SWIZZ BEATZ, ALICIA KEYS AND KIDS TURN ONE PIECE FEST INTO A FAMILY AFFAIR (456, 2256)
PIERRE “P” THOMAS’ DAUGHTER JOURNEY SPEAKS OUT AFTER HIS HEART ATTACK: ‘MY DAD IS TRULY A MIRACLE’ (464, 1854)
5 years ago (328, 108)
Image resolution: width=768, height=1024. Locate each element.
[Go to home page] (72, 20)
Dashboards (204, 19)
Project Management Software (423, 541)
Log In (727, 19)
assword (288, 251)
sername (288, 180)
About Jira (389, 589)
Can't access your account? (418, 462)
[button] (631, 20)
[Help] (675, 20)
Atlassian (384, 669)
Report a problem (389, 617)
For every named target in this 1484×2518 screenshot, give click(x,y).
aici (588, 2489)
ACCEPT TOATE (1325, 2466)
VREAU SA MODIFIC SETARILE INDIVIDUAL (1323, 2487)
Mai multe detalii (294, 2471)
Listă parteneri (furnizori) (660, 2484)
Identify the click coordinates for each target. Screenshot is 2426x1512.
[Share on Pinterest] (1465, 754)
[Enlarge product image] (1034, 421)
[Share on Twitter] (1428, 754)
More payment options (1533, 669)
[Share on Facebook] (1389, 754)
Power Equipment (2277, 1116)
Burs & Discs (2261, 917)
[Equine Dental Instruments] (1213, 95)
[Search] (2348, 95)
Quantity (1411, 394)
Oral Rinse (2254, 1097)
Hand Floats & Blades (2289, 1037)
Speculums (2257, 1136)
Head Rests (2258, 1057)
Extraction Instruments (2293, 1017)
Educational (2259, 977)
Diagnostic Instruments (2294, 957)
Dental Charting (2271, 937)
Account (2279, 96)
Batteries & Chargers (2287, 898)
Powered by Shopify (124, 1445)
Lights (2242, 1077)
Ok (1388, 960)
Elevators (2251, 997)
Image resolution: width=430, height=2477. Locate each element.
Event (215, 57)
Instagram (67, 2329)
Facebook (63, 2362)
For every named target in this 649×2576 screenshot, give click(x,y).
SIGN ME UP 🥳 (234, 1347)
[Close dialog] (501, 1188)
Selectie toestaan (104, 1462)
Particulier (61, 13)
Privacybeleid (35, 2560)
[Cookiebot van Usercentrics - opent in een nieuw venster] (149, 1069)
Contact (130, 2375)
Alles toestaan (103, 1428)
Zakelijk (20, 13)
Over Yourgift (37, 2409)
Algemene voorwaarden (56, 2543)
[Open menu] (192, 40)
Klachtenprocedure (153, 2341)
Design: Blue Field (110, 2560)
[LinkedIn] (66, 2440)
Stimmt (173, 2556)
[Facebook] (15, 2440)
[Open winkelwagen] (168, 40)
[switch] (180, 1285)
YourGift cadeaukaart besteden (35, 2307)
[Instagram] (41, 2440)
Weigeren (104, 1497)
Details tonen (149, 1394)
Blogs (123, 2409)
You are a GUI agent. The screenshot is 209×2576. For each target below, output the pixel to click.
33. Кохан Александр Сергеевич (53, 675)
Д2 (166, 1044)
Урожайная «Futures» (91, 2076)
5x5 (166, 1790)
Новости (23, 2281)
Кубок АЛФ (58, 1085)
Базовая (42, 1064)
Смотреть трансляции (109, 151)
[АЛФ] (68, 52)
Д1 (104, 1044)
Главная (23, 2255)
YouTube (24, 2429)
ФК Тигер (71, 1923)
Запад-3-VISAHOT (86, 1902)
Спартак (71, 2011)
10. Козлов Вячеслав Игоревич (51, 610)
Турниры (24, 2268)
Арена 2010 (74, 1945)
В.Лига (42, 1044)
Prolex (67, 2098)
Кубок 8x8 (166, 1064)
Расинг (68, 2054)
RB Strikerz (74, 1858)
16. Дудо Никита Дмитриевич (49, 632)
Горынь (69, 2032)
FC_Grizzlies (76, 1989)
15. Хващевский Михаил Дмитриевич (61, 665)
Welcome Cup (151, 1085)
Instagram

____________________

**The task**
The records above must be retyped in full. Keep each one exactly as it is.

**Response area**
SWIZZ BEATZ, ALICIA KEYS AND KIDS TURN ONE PIECE FEST INTO A FAMILY AFFAIR (456, 2256)
PIERRE “P” THOMAS’ DAUGHTER JOURNEY SPEAKS OUT AFTER HIS HEART ATTACK: ‘MY DAD IS TRULY A MIRACLE’ (464, 1854)
5 years ago (328, 108)
Image resolution: width=768, height=1024. Locate each element.
[Go to home page] (72, 20)
Dashboards (204, 19)
Project Management Software (423, 541)
Log In (727, 19)
assword (288, 251)
sername (288, 180)
About Jira (389, 589)
Can't access your account? (418, 462)
[button] (631, 20)
[Help] (675, 20)
Atlassian (384, 669)
Report a problem (389, 617)
For every named target in this 1484×2518 screenshot, give click(x,y).
aici (588, 2489)
ACCEPT TOATE (1325, 2466)
VREAU SA MODIFIC SETARILE INDIVIDUAL (1323, 2487)
Mai multe detalii (294, 2471)
Listă parteneri (furnizori) (660, 2484)
Identify the click coordinates for each target. Screenshot is 2426x1512.
[Share on Pinterest] (1465, 754)
[Enlarge product image] (1034, 421)
[Share on Twitter] (1428, 754)
More payment options (1533, 669)
[Share on Facebook] (1389, 754)
Power Equipment (2277, 1116)
Burs & Discs (2261, 917)
[Equine Dental Instruments] (1213, 95)
[Search] (2348, 95)
Quantity (1411, 394)
Oral Rinse (2254, 1097)
Hand Floats & Blades (2289, 1037)
Speculums (2257, 1136)
Head Rests (2258, 1057)
Extraction Instruments (2293, 1017)
Educational (2259, 977)
Diagnostic Instruments (2294, 957)
Dental Charting (2271, 937)
Account (2279, 96)
Batteries & Chargers (2287, 898)
Powered by Shopify (124, 1445)
Lights (2242, 1077)
Ok (1388, 960)
Elevators (2251, 997)
Image resolution: width=430, height=2477. Locate each element.
Event (215, 57)
Instagram (67, 2329)
Facebook (63, 2362)
For every named target in this 649×2576 screenshot, give click(x,y).
SIGN ME UP 🥳 (234, 1347)
[Close dialog] (501, 1188)
Selectie toestaan (104, 1462)
Particulier (61, 13)
Privacybeleid (35, 2560)
[Cookiebot van Usercentrics - opent in een nieuw venster] (149, 1069)
Contact (130, 2375)
Alles toestaan (103, 1428)
Zakelijk (20, 13)
Over Yourgift (37, 2409)
Algemene voorwaarden (56, 2543)
[Open menu] (192, 40)
Klachtenprocedure (153, 2341)
Design: Blue Field (110, 2560)
[LinkedIn] (66, 2440)
Stimmt (173, 2556)
[Facebook] (15, 2440)
[Open winkelwagen] (168, 40)
[switch] (180, 1285)
YourGift cadeaukaart besteden (35, 2307)
[Instagram] (41, 2440)
Weigeren (104, 1497)
Details tonen (149, 1394)
Blogs (123, 2409)
You are a GUI agent. The screenshot is 209×2576. For each target below, output the pixel to click.
33. Кохан Александр Сергеевич (53, 675)
Д2 (166, 1044)
Урожайная «Futures» (91, 2076)
5x5 (166, 1790)
Новости (23, 2281)
Кубок АЛФ (58, 1085)
Базовая (42, 1064)
Смотреть трансляции (109, 151)
[АЛФ] (68, 52)
Д1 (104, 1044)
Главная (23, 2255)
YouTube (24, 2429)
ФК Тигер (71, 1923)
Запад-3-VISAHOT (86, 1902)
Спартак (71, 2011)
10. Козлов Вячеслав Игоревич (51, 610)
Турниры (24, 2268)
Арена 2010 (74, 1945)
В.Лига (42, 1044)
Prolex (67, 2098)
Кубок 8x8 (166, 1064)
Расинг (68, 2054)
RB Strikerz (74, 1858)
16. Дудо Никита Дмитриевич (49, 632)
Горынь (69, 2032)
FC_Grizzlies (76, 1989)
15. Хващевский Михаил Дмитриевич (61, 665)
Welcome Cup (151, 1085)
Instagram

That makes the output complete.